## JOB:
Repeat the rows that begin with the line containing "Image resolution: width=1456 pixels, height=819 pixels. Describe" and end with the line containing "coordinates (992, 38).", replacing "Describe" with "Explain" and leaving everything else unchanged.

## SOURCE MATERIAL:

+ + +

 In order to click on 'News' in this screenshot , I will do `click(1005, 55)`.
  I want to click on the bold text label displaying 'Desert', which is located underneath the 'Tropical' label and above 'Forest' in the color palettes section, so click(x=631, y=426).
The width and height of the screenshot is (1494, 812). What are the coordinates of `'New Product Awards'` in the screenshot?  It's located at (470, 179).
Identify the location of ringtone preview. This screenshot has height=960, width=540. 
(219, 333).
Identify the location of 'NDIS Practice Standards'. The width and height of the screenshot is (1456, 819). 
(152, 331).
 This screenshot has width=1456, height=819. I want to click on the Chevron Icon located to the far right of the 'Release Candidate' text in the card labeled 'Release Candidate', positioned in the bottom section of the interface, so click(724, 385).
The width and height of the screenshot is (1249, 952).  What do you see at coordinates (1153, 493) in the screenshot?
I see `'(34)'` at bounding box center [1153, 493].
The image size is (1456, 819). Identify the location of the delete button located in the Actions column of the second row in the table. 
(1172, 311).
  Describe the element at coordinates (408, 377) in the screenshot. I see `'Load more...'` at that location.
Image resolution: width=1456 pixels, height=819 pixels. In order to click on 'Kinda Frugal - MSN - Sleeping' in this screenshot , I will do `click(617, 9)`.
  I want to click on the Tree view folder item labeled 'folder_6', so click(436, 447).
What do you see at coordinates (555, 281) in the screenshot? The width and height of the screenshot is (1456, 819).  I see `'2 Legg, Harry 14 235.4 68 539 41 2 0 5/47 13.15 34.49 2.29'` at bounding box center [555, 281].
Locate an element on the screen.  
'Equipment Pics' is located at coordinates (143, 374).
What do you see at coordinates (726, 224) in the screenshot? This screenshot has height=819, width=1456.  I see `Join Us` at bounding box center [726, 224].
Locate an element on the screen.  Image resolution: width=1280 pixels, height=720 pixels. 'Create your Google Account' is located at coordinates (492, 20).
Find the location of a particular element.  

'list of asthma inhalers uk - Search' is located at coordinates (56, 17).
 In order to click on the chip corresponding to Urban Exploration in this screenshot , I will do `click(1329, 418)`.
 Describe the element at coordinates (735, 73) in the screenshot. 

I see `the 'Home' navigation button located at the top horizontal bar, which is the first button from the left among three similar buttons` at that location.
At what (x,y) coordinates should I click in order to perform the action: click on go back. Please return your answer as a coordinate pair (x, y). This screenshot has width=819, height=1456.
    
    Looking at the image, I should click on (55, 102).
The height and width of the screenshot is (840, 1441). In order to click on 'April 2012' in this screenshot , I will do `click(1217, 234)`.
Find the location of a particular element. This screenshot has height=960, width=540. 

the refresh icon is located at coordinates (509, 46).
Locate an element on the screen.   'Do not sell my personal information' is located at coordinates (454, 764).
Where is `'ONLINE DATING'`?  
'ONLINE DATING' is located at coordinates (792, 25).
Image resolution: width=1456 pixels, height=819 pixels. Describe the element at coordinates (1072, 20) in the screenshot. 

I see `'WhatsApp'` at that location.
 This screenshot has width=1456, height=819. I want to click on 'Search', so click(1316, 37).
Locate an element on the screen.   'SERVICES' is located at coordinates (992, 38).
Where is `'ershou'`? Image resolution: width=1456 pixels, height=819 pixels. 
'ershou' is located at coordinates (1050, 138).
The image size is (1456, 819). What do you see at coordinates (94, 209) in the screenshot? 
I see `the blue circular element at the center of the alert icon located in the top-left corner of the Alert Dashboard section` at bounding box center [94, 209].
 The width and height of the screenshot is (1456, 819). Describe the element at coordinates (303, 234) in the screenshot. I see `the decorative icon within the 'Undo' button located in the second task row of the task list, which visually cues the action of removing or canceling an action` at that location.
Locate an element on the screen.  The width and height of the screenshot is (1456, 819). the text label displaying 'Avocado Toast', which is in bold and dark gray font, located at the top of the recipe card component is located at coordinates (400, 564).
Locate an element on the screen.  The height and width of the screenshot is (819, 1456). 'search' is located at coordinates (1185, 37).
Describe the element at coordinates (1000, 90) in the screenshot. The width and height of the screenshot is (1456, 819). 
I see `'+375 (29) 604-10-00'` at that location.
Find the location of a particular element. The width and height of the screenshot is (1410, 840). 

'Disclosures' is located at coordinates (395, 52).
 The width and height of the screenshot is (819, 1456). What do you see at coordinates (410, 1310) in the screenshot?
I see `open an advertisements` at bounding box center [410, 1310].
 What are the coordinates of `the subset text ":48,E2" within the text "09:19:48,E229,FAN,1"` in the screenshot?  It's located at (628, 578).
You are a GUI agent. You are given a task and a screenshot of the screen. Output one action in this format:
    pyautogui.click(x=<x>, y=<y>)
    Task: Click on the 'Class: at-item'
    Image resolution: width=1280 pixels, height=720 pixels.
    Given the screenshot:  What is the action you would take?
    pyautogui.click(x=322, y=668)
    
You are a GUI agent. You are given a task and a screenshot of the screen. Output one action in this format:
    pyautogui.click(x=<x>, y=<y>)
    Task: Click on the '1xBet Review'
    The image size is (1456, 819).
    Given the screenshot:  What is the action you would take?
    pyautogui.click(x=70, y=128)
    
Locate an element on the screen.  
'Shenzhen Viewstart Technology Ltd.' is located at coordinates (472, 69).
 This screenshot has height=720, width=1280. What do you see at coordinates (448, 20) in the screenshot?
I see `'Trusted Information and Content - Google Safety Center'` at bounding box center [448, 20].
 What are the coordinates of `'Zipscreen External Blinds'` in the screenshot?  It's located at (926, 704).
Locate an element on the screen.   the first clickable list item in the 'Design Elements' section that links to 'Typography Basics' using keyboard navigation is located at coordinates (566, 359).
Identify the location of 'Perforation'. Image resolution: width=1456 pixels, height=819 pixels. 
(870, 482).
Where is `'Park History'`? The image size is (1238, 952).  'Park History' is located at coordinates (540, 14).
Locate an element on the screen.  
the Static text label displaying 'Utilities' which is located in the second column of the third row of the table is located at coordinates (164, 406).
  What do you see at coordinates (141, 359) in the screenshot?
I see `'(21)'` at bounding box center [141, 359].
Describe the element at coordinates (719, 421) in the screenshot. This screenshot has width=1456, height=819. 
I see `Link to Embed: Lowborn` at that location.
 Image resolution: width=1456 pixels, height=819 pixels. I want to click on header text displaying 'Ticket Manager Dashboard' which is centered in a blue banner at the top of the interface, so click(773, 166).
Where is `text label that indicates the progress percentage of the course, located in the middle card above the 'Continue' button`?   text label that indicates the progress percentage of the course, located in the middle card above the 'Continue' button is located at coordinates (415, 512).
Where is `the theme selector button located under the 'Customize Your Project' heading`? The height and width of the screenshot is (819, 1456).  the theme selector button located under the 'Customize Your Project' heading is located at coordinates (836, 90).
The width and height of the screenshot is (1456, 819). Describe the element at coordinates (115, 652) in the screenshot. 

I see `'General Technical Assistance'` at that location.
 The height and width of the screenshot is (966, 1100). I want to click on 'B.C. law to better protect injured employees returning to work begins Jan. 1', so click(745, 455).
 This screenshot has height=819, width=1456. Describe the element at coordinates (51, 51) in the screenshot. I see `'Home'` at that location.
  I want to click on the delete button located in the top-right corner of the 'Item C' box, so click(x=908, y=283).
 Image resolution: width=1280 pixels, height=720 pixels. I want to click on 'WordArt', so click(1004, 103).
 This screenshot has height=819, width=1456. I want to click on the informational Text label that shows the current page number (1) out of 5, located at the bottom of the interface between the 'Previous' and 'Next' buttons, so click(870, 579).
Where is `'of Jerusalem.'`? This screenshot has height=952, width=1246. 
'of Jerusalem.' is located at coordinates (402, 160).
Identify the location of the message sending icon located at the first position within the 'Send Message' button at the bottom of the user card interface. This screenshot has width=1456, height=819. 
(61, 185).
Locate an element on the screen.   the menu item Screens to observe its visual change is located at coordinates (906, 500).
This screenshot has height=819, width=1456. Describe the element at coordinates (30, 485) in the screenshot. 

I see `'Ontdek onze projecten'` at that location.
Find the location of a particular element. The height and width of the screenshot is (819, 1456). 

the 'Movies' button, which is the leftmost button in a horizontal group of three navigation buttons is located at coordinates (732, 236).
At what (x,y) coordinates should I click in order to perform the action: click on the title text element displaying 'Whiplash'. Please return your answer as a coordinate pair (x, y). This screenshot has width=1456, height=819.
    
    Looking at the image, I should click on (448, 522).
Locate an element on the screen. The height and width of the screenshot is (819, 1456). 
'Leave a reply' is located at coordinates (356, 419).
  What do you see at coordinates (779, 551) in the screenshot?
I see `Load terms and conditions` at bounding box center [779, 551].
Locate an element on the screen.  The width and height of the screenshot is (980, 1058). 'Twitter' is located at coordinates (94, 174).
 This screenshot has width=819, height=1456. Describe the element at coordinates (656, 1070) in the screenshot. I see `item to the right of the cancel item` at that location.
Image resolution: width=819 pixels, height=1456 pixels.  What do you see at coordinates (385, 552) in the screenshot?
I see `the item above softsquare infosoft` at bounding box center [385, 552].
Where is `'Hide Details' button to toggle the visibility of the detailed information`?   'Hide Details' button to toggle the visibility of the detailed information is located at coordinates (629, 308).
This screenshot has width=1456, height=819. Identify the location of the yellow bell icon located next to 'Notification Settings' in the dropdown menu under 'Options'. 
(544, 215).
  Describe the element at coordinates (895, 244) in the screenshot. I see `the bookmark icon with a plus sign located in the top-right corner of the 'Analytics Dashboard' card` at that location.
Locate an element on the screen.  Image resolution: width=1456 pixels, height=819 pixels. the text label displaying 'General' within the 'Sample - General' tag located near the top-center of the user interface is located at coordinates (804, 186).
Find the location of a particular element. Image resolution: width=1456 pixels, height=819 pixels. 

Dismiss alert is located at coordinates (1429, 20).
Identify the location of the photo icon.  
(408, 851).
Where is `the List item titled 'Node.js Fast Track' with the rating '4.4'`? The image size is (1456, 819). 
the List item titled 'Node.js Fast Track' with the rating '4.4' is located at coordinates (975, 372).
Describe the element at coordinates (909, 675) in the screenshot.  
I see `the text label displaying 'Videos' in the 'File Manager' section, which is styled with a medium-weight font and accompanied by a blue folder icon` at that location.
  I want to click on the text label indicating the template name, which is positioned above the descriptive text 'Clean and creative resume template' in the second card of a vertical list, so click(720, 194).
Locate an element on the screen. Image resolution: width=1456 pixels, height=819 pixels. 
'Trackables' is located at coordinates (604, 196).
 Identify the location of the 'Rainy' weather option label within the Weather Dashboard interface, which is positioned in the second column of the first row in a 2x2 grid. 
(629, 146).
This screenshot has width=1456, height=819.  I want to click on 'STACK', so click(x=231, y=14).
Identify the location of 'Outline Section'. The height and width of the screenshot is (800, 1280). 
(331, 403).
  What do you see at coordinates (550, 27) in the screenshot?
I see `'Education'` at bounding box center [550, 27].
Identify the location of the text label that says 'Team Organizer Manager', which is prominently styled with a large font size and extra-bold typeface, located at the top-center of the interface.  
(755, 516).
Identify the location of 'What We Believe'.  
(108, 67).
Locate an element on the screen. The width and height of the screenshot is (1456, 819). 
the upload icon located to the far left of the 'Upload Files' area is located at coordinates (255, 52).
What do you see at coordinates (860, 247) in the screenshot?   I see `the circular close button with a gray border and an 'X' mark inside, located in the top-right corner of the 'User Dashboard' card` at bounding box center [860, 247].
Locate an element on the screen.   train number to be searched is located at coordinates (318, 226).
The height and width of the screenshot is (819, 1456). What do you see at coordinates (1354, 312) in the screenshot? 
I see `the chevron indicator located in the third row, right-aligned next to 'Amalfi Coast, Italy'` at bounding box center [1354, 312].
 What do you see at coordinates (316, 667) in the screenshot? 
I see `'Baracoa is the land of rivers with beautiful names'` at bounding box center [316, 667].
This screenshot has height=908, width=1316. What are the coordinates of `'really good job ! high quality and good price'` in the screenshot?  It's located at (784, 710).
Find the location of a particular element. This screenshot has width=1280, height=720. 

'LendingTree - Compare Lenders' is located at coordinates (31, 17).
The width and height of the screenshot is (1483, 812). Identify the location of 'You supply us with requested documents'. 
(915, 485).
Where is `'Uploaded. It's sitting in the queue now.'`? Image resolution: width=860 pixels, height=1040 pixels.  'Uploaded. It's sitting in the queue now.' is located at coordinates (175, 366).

+ + +

## TASK OUTPUT:
Image resolution: width=1456 pixels, height=819 pixels. Explain the element at coordinates (1072, 20) in the screenshot. 

I see `'WhatsApp'` at that location.
 This screenshot has width=1456, height=819. I want to click on 'Search', so click(1316, 37).
Locate an element on the screen.   'SERVICES' is located at coordinates (992, 38).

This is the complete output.